Notre pro­pos n’est pas ici d’opposer jus­tice et récon­ci­lia­tion, mais bien de pen­ser la place du droit et de ses alter­na­tives (pour reprendre l’expression de Joël Hubrecht) comme fac­teurs de récon­ci­lia­tion. Cepen­dant, la voie judi­ciaire, qui ne peut certes pas répondre à toutes les attentes des vic­times3, nous semble consti­tuer dans les démo­cra­ties euro­péennes une étape indis­pen­sable (bien que non suf­fi­sante) non seule­ment dans la confron­ta­tion avec le pas­sé, mais éga­le­ment dans la conso­li­da­tion de l’État de droit. Les ten­ta­tives faites dans ce sens en Europe post­com­mu­niste nous semblent en être une bonne illustration.

Transition postcommuniste : restitution des biens confisqués et « lustration »

Après l’effervescence des chan­ge­ments poli­tiques, l’un des pre­miers domaines dans lequel s’est expri­mée la « soif de jus­tice » de l’après-1989 est celui de la pro­prié­té pri­vée. La ques­tion de la res­ti­tu­tion des biens tant indi­vi­duels que col­lec­tifs confis­qués par les régimes com­mu­nistes (appar­te­ments, mai­sons, terres, mais aus­si églises, usines, etc.) a fait l’objet d’innombrables pro­cé­dures judi­ciaires (en Rou­ma­nie par exemple, 80 % des pro­cès civils du début des années 2000 por­taient sur des cas de res­ti­tu­tion de biens confis­qués). Au-delà de l’aspect stric­te­ment maté­riel repré­sen­té par les biens reven­di­qués, la res­ti­tu­tion consti­tue une recon­nais­sance des torts com­mis par les régimes com­mu­nistes et de la digni­té des vic­times. En effet, tant les col­lec­ti­vi­sa­tions de terres que les « natio­na­li­sa­tions » (en réa­li­té expro­pria­tions) des pro­prié­tés ren­voient aux crimes com­mis par les régimes com­mu­nistes à l’encontre des « kou­laks » ou « chia­bu­ri » (pay­sans pro­prié­taires), des intel­lec­tuels, des ordres reli­gieux, etc. Au cours de la décen­nie 1946 – 1956 en par­ti­cu­lier, nombre d’entre eux furent non seule­ment pri­vés de leurs droits indi­vi­duels, mais éga­le­ment condam­nés (sou­vent sans pro­cès) à de lourdes peines de pri­son, d’internement dans des camps de « réédu­ca­tion » (sou­vent accom­pa­gné de tor­tures et d’humiliations) ou encore envoyés dans des « camps de tra­vail », tel le pha­rao­nique chan­tier Danube-mer Noire en Rou­ma­nie, rebap­ti­sé le « canal de la mort ».

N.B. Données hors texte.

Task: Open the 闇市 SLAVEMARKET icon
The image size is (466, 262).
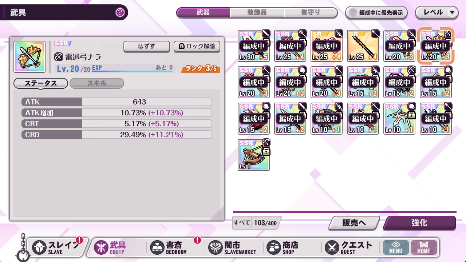Action: coord(215,247)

Plu­sieurs auteurs s’accordent à dire que les demandes de res­ti­tu­tion effec­tuées après la chute du mur de Ber­lin consti­tuent un élé­ment cen­tral de l’établissement de l’État de droit, en ce qu’elles consti­tuent un droit humain fon­da­men­tal, nié pen­dant des décen­nies. Tou­te­fois, même si elles per­mettent de répondre en par­tie au besoin de répa­ra­tion envers les injus­tices his­to­riques com­mises4, il convient de sou­li­gner qu’aucun res­pon­sable poli­tique n’a fait l’objet de pour­suites pour la mise en place des poli­tiques d’expropriation. De plus, dans de très nom­breux cas, les pro­cé­dures judi­ciaires n’ont pas abou­ti (en rai­son de la des­truc­tion du bien ou de l’absence des docu­ments néces­saires à une ins­truc­tion) ou, dans le cas de juge­ments favo­rables pour les anciens pro­prié­taires, ne se sont pas tra­duites en res­ti­tu­tions effectives.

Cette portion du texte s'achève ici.